Tambang, sawit dan HTI

Khalisa Khalid, Departemen Kajian dan Pengelolaan Sumber Daya Energi Walhi, mengutip survey yang dilakukan TEMPO, menyebutkan isu lingkungan hidup baru mencakup  2 persen pada pemilihan Presiden tahun ini. “Ini menjadi menarik tantangan agar publik bisa mengkritisi hal ini. Cerminannya pada bencana ekologi di Indonesia, merupakan akibat dari pengambilan kebijakan yang tidak memerhatikan dampak lingkungan,” kata Khalisa dalam seminar yang dihelat Walhi di Pontianak.

Sepanjang tahun 2013 lalu, terdapat 394 bencana ekologi di Indonesia. Bencana tertinggi terjadi di Jawa Barat mencapai 177 peristiwa, diikuti Aceh 79 peristiwa, Nusa Tengga Timur 56 peristiwa, Sulawesi Selatan 56 peristiwa dan Kalimantan Barat 27 peristiwa. Jumlah korban mencapai 565 jiwa. “Masyarakat harus memahami, isu lingkungan adalah juga isu politik karena menyangkut kebijakan, sehingga patut dikritisi,” katanya.
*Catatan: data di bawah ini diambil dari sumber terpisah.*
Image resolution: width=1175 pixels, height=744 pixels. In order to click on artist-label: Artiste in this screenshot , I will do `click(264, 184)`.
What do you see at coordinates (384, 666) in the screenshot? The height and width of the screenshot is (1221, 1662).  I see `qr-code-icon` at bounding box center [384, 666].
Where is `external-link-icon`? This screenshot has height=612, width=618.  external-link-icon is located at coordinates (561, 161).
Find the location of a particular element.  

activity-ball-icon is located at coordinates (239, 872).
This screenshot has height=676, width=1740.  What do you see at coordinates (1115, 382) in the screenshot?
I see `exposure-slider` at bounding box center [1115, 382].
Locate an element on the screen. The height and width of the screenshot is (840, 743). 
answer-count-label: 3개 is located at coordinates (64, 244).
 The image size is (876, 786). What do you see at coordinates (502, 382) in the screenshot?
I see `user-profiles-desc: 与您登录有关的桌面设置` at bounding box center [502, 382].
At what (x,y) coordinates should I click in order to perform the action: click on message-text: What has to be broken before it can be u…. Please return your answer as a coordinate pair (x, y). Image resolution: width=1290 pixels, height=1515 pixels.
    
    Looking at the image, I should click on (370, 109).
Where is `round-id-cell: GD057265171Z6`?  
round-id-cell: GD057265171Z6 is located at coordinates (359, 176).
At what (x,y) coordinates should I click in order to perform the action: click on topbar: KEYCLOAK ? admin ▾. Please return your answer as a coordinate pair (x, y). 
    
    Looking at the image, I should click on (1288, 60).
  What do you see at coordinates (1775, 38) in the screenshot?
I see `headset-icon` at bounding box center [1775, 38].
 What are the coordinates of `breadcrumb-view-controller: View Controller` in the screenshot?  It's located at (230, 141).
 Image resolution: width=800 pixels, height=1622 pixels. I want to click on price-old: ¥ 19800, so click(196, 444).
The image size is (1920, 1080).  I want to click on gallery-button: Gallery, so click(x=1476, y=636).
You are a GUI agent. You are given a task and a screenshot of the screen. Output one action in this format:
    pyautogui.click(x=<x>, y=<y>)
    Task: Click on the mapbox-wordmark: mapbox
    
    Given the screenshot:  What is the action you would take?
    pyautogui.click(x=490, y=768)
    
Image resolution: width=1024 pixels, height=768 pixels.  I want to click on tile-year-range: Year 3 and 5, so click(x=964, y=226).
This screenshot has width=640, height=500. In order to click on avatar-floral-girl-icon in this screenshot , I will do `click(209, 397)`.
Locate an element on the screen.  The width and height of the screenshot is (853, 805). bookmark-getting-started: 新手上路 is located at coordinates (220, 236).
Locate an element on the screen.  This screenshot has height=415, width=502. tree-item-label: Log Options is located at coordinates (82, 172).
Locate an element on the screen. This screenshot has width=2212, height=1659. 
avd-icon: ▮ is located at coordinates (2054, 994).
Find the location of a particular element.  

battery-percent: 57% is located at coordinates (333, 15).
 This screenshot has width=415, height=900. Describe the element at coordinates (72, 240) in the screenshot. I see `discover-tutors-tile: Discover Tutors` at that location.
Saat ini, Indonesia menempatkan potensi sumber daya alam sebagai tulang punggung perekonomian Negara. Hal ini tergambar jelas dalam Rencana Pembangunan Jangka Menengah 2010-2014, di bidang sumber daya alam dan lingkungan. Dimana industri ekstraktif ditempatkan sebagai penyangga ekonomi Indonesia.

Terlebih demokrasi yang awalnya bertujuan mendekatkan rakyat dengan penguasan malah jadi arena baru bagi elit-elit tertentu. Contohnya adalah otonomi daerah. Semangat otonomi daerah pada awalnya, untuk mendapatkan akses dan kontrol rakyat terhadap kekayaan alamnya, justru menjadi arena baru bagi elit-elit di daerah untuk menguasai sumber-sumber ekonAomi dan alat-alat produksi.

Kekuatan modal juga sangat atraktif, dan disadari bahwa cara dan bentuk ekspansi modal cenderung “berubah wujud”, kejahatan perkebunan seringkali dibungkus dalam “kemasan” yang begitu humanis dan “green”. Private sector inisiatif untuk keberlanjutan LH, namun semua bersifat voluntary, termasuk wacana tanggung jawab bisnis dalam pemenuhan HAM. Tantangan lainnya, pengorganisasian rakyat yang masih berbasis kasus perkasus sehingga penanganannya acap kali reaksioner dan sektoral.